Exhibition | Quantum Drawing Workshop with Paul Thomas

The Quantum Drawing Day workshop was part of the Design Informatics Research Webinar series. You can re-watch all recorded webinars on Vimeo: vimeo.com/showcase/7608320

Exhibition details

Inspace City Screen at Potterrow in Edinburgh
from Monday, 22 November to Friday, 3 December 2021

The Quantum Drawing workshop was designed by Honorary Professor Paul Thomas to benefit scientists, physicists, artists and designers. In the workshop, the participants explored via drawing concepts of John Bell’s 1964 provocation, to try and capture reality in the act of happening. Bell’s theorem was designed to prove or disprove the fundamental concept of quantum mechanics.

Watch the Quantum Drawing Workshop showreel

The Quantum Drawing workshop draws an analogous relationship with probability and uncertainty prevalent in science where the observer affects what is observed. The workshop questions the role of the observer influencing what is seen and experienced whilst measuring the world through drawn marks. By the act of drawing, the participants will question their roles in observing and measuring the world.

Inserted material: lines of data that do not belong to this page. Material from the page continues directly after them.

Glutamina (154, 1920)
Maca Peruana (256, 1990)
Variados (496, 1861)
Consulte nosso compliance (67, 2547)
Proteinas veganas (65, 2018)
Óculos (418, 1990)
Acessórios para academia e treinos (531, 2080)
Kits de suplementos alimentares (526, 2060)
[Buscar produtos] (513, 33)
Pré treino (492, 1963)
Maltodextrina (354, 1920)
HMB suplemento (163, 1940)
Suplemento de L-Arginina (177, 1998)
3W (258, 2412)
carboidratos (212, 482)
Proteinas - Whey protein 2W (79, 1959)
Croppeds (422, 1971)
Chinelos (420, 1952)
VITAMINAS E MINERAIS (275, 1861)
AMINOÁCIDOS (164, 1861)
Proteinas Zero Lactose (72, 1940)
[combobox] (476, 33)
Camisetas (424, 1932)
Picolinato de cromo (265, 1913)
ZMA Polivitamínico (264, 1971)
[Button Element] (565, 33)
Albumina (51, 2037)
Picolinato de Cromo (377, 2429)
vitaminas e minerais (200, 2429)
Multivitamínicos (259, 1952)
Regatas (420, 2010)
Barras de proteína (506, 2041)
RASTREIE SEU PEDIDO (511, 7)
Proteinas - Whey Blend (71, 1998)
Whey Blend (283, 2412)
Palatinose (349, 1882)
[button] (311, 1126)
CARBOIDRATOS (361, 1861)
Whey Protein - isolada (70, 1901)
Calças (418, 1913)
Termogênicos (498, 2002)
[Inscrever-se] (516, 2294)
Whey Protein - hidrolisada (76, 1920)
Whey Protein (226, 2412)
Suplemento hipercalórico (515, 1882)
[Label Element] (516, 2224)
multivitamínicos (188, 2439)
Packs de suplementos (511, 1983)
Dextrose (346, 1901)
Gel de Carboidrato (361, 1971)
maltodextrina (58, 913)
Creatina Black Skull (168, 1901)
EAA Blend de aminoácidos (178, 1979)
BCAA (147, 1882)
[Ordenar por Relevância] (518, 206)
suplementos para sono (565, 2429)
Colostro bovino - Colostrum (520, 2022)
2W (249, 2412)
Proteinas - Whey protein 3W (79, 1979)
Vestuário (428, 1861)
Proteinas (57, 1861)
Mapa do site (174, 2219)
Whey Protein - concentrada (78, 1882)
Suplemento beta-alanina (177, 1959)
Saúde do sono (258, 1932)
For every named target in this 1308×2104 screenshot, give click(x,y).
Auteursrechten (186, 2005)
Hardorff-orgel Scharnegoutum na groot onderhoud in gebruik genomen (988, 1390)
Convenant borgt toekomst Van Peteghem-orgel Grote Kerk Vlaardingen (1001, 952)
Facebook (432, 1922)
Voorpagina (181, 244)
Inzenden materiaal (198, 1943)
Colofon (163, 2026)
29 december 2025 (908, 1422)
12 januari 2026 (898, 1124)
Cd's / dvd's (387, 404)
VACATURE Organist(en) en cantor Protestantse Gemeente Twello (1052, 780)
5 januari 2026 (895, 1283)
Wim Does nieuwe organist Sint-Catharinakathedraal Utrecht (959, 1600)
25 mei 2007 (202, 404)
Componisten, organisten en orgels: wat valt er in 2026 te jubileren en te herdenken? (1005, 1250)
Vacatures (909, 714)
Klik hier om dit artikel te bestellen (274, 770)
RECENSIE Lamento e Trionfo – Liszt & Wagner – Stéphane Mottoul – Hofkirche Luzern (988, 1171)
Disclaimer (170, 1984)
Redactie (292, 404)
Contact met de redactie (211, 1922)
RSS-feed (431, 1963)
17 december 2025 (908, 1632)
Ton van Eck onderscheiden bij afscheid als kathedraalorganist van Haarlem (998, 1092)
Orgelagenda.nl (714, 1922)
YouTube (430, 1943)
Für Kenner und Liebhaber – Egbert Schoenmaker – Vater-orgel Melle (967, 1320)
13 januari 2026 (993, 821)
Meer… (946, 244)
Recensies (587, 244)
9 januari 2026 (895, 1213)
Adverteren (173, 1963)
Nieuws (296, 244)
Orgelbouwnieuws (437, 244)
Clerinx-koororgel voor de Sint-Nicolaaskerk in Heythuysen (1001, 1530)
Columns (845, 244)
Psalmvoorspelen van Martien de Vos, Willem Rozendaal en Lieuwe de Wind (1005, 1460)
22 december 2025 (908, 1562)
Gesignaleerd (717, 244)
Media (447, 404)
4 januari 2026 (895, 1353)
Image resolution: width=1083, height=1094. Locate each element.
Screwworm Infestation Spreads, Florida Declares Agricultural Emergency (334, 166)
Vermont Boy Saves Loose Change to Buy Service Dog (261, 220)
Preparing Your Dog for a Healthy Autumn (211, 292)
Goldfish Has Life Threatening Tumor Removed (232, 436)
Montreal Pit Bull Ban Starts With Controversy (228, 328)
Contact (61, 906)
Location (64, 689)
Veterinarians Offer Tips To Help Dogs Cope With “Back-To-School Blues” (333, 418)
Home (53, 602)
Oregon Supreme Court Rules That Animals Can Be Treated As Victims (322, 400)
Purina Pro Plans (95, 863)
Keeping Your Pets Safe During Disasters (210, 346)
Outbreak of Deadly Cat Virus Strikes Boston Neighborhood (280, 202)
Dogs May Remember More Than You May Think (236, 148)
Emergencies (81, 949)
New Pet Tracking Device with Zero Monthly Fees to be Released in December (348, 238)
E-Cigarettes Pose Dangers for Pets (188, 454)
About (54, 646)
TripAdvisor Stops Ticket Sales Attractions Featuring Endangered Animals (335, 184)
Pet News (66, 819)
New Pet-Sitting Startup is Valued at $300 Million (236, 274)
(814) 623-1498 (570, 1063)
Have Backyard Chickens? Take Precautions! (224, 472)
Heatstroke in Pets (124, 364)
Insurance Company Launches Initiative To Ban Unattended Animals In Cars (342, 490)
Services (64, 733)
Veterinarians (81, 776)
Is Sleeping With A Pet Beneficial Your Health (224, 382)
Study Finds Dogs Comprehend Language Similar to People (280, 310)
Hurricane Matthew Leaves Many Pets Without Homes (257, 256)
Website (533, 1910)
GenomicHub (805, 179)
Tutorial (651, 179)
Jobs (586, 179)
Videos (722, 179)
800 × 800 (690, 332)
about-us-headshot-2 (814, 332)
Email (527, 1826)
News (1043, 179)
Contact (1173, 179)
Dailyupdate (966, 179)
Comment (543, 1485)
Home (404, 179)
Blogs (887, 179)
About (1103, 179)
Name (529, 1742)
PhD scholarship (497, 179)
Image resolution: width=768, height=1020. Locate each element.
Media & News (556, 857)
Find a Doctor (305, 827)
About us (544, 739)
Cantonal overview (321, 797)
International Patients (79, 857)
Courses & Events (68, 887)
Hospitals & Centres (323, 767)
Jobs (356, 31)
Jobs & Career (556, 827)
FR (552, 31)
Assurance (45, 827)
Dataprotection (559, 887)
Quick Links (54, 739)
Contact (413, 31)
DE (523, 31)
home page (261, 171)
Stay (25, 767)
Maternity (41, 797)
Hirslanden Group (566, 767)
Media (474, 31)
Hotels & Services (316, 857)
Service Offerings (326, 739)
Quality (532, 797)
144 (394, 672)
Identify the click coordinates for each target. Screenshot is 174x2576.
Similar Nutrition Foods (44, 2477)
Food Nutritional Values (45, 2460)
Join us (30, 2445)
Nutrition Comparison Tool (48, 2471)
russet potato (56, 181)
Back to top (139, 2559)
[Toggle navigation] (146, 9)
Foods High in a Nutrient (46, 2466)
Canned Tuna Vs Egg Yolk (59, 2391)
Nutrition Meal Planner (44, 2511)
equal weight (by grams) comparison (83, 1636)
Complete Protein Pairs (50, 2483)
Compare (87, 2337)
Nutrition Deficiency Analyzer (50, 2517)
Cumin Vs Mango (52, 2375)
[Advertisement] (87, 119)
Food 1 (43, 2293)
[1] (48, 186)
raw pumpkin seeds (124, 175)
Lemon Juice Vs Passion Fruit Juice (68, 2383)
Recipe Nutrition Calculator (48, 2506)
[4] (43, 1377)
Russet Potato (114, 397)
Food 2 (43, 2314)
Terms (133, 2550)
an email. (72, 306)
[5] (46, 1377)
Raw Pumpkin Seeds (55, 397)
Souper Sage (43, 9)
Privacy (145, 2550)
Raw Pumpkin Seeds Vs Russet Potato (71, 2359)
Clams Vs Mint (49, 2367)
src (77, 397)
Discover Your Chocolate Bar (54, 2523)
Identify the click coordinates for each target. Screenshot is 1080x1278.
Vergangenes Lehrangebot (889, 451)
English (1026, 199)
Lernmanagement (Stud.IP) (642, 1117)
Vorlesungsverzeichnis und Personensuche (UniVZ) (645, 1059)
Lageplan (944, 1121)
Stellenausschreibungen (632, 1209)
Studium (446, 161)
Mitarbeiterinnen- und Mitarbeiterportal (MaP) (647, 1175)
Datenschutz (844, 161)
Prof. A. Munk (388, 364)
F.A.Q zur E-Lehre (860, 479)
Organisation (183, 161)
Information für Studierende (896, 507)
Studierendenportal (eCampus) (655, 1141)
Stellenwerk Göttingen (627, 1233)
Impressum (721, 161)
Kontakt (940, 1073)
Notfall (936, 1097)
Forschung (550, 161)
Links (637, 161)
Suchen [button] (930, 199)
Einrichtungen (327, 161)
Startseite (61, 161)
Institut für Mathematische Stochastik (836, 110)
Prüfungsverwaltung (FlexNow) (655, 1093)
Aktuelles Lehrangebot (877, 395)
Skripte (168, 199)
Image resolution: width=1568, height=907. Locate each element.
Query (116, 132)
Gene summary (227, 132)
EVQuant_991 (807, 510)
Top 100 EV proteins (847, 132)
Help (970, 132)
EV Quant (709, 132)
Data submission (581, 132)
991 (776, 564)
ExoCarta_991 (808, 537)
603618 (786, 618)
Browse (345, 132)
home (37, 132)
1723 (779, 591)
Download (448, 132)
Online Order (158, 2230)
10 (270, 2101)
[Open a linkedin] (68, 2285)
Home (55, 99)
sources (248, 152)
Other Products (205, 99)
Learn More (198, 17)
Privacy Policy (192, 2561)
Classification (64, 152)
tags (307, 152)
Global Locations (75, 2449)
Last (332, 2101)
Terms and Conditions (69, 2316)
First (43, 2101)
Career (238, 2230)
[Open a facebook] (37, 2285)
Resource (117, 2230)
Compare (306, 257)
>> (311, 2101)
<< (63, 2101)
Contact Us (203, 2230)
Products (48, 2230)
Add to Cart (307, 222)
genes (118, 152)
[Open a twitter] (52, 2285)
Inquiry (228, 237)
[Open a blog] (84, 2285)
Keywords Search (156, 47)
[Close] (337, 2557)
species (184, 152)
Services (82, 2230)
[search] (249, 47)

Watch the full Quantum Drawing Workshop

About Paul Thomas

Paul Thomas is an Honorary Professor University of New South Wales, Sydney: Art and Design is the coordinator of the Studio for Transdisciplinary Art Research (STAR) as well as the Chair of the Transdisciplinary Imaging Conference series 2010-2020. In 2000 He instigated and was the founding Director of the Biennale of Electronic Arts Perth 2002, 2004 and 2007. As an artist, he is a pioneer of transdisciplinary art practice. His practice-led research takes not only inspiration from nanoscience and quantum theory, but actually operates there, currently exploring concepts of visualising the liminal space between the classical and quantum world. My current practice-led research projects have been based on working with a scientist developing the artworks ‘Quantum Chaos and Quantum Consciousness’. These artworks were based on experiments done in collaboration with Professor Andrea Morello, Centre for Quantum Computation and Communication Technology, UNSW.

Thomas’s current publication Quantum Art and Uncertainty, (2018) and Nanoart: The Immateriality of Art, (2013) are based on the concept that at the core of both art and science we find the twin forces of probability and uncertainty.